Excerpt >>
———

January 7, 2010 | by Slovie Jungreis-Wolff

Can the war between siblings ever be conquered?

Dear Slovie,

Does this email question that I recently received sound familiar to you?

I have a 9 year old son and a 7 year old daughter. It was her birthday smack in the middle of Chanukah and my son could not let go of the fact that her birthday gift (a t.v.) is bigger and clearer than the one he received on his birthday a few years ago. He freaked out from the moment she opened her gift, and the next night our Chanukah was no better. I like to think that I approach this holiday correctly. We do give a gift from each child to charity and some small trinkets the other nights. Well, the next night my son got a huge box compared to his sister, and while hers was a small painting set, he got a table top hockey/football set. Not only did he not like it, but he did not even acknowledge when we pointed out that his sister never compared sizes of gifts! His reaction to what we thought would have been a great surprise was quite a disappointment to us.

I am frustrated and sad. What should I do?

One of the greatest joys of parenting is watching our children get along. And one of the greatest pains of parenting is hearing our children fight and knock each other down verbally, sometimes even physically. How many vacations, car rides, weekends off from school, even meal times have been ruined all because of ugly fighting between siblings? Brothers and sisters who send verbal zingers across the room or who cannot handle each others good fortune, destroy peace within the home.

———

Supplied information >>
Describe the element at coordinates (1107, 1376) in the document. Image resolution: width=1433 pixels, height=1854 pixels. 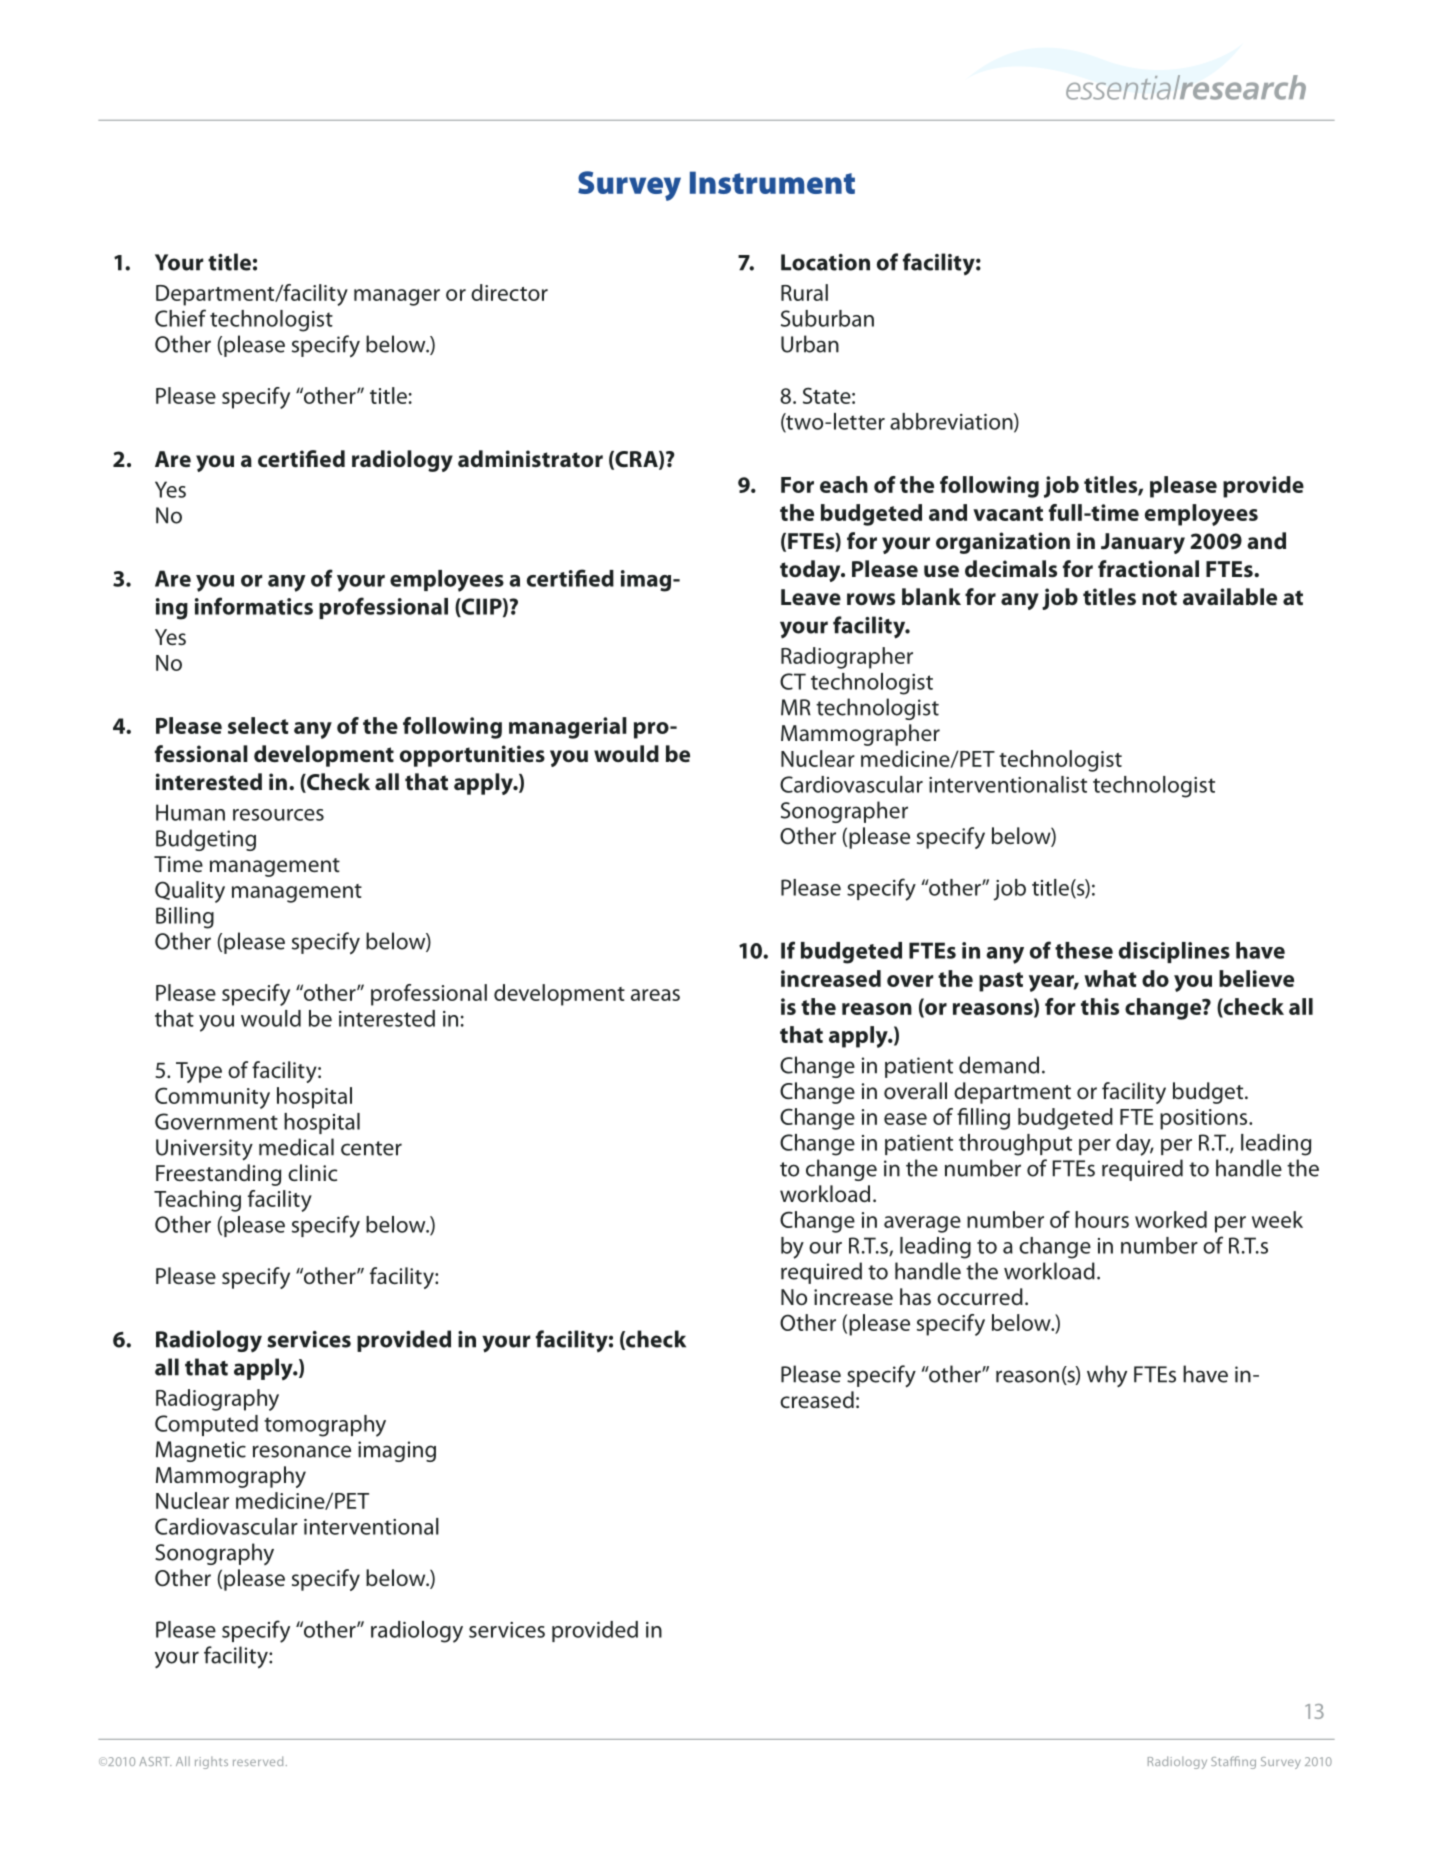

———

Exercise details >>
Please decide whether each statement below agrees with the sibling rivalry excerpt, answering yes or no and quoting the words from the text that settle it.
(a) The daughter's birthday fell during Chanukah.
(b) The son received a small painting set.
(c) The family gives a gift from each child to charity.

Output >>
(a) Yes: "It was her birthday smack in the middle of Chanukah"
(b) No: "while hers was a small painting set, he got a table top hockey/football set"
(c) Yes: "We do give a gift from each child to charity"